What you are asked to do -
When you reach the entries below, transcribe each one exactly as it stands.
# # # # # # #
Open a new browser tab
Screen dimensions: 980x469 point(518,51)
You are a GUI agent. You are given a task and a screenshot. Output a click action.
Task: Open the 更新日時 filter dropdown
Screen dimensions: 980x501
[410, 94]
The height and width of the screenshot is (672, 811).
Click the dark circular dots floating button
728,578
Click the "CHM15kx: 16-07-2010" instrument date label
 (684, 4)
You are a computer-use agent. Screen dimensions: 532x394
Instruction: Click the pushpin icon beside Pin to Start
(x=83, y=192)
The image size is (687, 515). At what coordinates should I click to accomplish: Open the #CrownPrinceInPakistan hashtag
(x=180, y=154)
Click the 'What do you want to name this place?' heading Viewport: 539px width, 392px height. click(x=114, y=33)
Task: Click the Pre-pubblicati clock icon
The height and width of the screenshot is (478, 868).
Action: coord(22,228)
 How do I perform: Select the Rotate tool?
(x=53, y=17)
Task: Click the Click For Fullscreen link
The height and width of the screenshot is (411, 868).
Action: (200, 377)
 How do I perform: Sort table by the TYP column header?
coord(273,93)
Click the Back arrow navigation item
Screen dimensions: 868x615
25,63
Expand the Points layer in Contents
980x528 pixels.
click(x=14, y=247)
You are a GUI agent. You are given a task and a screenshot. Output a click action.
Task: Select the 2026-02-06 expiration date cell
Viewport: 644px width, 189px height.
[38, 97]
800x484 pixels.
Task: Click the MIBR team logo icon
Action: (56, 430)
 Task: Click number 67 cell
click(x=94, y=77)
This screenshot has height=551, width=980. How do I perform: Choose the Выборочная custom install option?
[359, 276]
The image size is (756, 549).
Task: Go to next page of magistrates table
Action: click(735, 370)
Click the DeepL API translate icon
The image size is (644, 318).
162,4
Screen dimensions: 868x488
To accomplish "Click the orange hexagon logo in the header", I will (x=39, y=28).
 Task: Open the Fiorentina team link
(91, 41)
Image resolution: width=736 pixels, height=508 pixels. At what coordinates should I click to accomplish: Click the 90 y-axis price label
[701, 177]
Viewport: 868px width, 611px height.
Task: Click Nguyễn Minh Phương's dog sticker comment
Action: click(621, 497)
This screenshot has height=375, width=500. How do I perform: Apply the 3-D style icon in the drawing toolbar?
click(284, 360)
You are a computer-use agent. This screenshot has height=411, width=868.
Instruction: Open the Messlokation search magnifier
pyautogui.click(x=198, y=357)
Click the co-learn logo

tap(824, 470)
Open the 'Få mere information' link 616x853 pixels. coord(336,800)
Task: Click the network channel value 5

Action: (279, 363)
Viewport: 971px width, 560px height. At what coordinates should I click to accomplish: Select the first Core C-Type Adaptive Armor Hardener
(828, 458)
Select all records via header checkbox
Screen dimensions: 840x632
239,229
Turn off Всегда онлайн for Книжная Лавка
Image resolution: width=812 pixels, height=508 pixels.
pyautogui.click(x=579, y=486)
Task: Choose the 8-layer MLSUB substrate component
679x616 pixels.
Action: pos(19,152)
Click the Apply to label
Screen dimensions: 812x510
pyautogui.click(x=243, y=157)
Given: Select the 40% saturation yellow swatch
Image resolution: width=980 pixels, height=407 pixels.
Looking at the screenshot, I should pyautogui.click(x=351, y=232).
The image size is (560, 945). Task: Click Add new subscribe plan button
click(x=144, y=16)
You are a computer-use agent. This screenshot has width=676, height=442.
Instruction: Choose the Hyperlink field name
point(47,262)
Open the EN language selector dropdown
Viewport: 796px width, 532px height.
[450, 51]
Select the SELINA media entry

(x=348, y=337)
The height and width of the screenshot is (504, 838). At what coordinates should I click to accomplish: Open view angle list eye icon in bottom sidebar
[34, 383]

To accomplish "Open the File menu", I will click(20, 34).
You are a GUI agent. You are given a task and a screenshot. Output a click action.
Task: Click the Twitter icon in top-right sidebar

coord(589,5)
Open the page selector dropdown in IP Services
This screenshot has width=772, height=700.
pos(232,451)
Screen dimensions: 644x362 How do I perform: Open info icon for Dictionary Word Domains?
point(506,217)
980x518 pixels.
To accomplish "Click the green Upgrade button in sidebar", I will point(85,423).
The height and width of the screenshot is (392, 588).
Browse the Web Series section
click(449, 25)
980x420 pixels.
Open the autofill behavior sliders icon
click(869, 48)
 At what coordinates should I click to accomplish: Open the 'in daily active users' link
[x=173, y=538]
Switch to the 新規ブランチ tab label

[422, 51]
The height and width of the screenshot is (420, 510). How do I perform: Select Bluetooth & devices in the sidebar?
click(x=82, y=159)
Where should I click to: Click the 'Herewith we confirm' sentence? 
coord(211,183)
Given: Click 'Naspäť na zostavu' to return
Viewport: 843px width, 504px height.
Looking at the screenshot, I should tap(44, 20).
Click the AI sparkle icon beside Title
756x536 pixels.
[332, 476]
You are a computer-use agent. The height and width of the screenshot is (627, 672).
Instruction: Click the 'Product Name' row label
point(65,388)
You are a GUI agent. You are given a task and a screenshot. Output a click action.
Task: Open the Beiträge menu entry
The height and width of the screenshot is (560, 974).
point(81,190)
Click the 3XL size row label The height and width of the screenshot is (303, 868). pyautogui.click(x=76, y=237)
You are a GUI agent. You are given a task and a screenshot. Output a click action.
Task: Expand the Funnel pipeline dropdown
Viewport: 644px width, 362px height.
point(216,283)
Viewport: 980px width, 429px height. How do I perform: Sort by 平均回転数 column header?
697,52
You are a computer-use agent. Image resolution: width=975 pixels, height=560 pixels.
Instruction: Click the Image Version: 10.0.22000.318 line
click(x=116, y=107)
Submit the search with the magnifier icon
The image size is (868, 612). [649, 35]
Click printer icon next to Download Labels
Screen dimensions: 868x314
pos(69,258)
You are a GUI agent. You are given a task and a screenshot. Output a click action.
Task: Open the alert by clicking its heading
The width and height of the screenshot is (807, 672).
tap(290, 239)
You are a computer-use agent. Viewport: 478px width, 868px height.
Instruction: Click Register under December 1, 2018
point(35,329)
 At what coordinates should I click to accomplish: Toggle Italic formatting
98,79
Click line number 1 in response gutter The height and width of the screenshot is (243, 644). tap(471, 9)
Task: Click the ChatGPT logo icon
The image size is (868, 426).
# # # # # # #
Response for this exercise -
Open a new browser tab
Screen dimensions: 980x469 point(518,51)
You are a GUI agent. You are given a task and a screenshot. Output a click action.
Task: Open the 更新日時 filter dropdown
Screen dimensions: 980x501
[410, 94]
The height and width of the screenshot is (672, 811).
Click the dark circular dots floating button
728,578
Click the "CHM15kx: 16-07-2010" instrument date label
 (684, 4)
You are a computer-use agent. Screen dimensions: 532x394
Instruction: Click the pushpin icon beside Pin to Start
(x=83, y=192)
The image size is (687, 515). At what coordinates should I click to accomplish: Open the #CrownPrinceInPakistan hashtag
(x=180, y=154)
Click the 'What do you want to name this place?' heading Viewport: 539px width, 392px height. click(x=114, y=33)
Task: Click the Pre-pubblicati clock icon
The height and width of the screenshot is (478, 868).
Action: coord(22,228)
 How do I perform: Select the Rotate tool?
(x=53, y=17)
Task: Click the Click For Fullscreen link
The height and width of the screenshot is (411, 868).
Action: (200, 377)
 How do I perform: Sort table by the TYP column header?
coord(273,93)
Click the Back arrow navigation item
Screen dimensions: 868x615
25,63
Expand the Points layer in Contents
980x528 pixels.
click(x=14, y=247)
You are a GUI agent. You are given a task and a screenshot. Output a click action.
Task: Select the 2026-02-06 expiration date cell
Viewport: 644px width, 189px height.
[38, 97]
800x484 pixels.
Task: Click the MIBR team logo icon
Action: (56, 430)
 Task: Click number 67 cell
click(x=94, y=77)
This screenshot has height=551, width=980. How do I perform: Choose the Выборочная custom install option?
[359, 276]
The image size is (756, 549).
Task: Go to next page of magistrates table
Action: click(735, 370)
Click the DeepL API translate icon
The image size is (644, 318).
162,4
Screen dimensions: 868x488
To accomplish "Click the orange hexagon logo in the header", I will (x=39, y=28).
 Task: Open the Fiorentina team link
(91, 41)
Image resolution: width=736 pixels, height=508 pixels. At what coordinates should I click to accomplish: Click the 90 y-axis price label
[701, 177]
Viewport: 868px width, 611px height.
Task: Click Nguyễn Minh Phương's dog sticker comment
Action: click(621, 497)
This screenshot has height=375, width=500. How do I perform: Apply the 3-D style icon in the drawing toolbar?
click(284, 360)
You are a computer-use agent. This screenshot has height=411, width=868.
Instruction: Open the Messlokation search magnifier
pyautogui.click(x=198, y=357)
Click the co-learn logo

tap(824, 470)
Open the 'Få mere information' link 616x853 pixels. coord(336,800)
Task: Click the network channel value 5

Action: (279, 363)
Viewport: 971px width, 560px height. At what coordinates should I click to accomplish: Select the first Core C-Type Adaptive Armor Hardener
(828, 458)
Select all records via header checkbox
Screen dimensions: 840x632
239,229
Turn off Всегда онлайн for Книжная Лавка
Image resolution: width=812 pixels, height=508 pixels.
pyautogui.click(x=579, y=486)
Task: Choose the 8-layer MLSUB substrate component
679x616 pixels.
Action: pos(19,152)
Click the Apply to label
Screen dimensions: 812x510
pyautogui.click(x=243, y=157)
Given: Select the 40% saturation yellow swatch
Image resolution: width=980 pixels, height=407 pixels.
Looking at the screenshot, I should pyautogui.click(x=351, y=232).
The image size is (560, 945). Task: Click Add new subscribe plan button
click(x=144, y=16)
You are a computer-use agent. This screenshot has width=676, height=442.
Instruction: Choose the Hyperlink field name
point(47,262)
Open the EN language selector dropdown
Viewport: 796px width, 532px height.
[450, 51]
Select the SELINA media entry

(x=348, y=337)
The height and width of the screenshot is (504, 838). At what coordinates should I click to accomplish: Open view angle list eye icon in bottom sidebar
[34, 383]

To accomplish "Open the File menu", I will click(20, 34).
You are a GUI agent. You are given a task and a screenshot. Output a click action.
Task: Click the Twitter icon in top-right sidebar

coord(589,5)
Open the page selector dropdown in IP Services
This screenshot has width=772, height=700.
pos(232,451)
Screen dimensions: 644x362 How do I perform: Open info icon for Dictionary Word Domains?
point(506,217)
980x518 pixels.
To accomplish "Click the green Upgrade button in sidebar", I will point(85,423).
The height and width of the screenshot is (392, 588).
Browse the Web Series section
click(449, 25)
980x420 pixels.
Open the autofill behavior sliders icon
click(869, 48)
 At what coordinates should I click to accomplish: Open the 'in daily active users' link
[x=173, y=538]
Switch to the 新規ブランチ tab label

[422, 51]
The height and width of the screenshot is (420, 510). How do I perform: Select Bluetooth & devices in the sidebar?
click(x=82, y=159)
Where should I click to: Click the 'Herewith we confirm' sentence? 
coord(211,183)
Given: Click 'Naspäť na zostavu' to return
Viewport: 843px width, 504px height.
Looking at the screenshot, I should tap(44, 20).
Click the AI sparkle icon beside Title
756x536 pixels.
[332, 476]
You are a computer-use agent. The height and width of the screenshot is (627, 672).
Instruction: Click the 'Product Name' row label
point(65,388)
You are a GUI agent. You are given a task and a screenshot. Output a click action.
Task: Open the Beiträge menu entry
The height and width of the screenshot is (560, 974).
point(81,190)
Click the 3XL size row label The height and width of the screenshot is (303, 868). pyautogui.click(x=76, y=237)
You are a GUI agent. You are given a task and a screenshot. Output a click action.
Task: Expand the Funnel pipeline dropdown
Viewport: 644px width, 362px height.
point(216,283)
Viewport: 980px width, 429px height. How do I perform: Sort by 平均回転数 column header?
697,52
You are a computer-use agent. Image resolution: width=975 pixels, height=560 pixels.
Instruction: Click the Image Version: 10.0.22000.318 line
click(x=116, y=107)
Submit the search with the magnifier icon
The image size is (868, 612). [649, 35]
Click printer icon next to Download Labels
Screen dimensions: 868x314
pos(69,258)
You are a GUI agent. You are given a task and a screenshot. Output a click action.
Task: Open the alert by clicking its heading
The width and height of the screenshot is (807, 672).
tap(290, 239)
You are a computer-use agent. Viewport: 478px width, 868px height.
Instruction: Click Register under December 1, 2018
point(35,329)
 At what coordinates should I click to accomplish: Toggle Italic formatting
98,79
Click line number 1 in response gutter The height and width of the screenshot is (243, 644). tap(471, 9)
Task: Click the ChatGPT logo icon
The image size is (868, 426).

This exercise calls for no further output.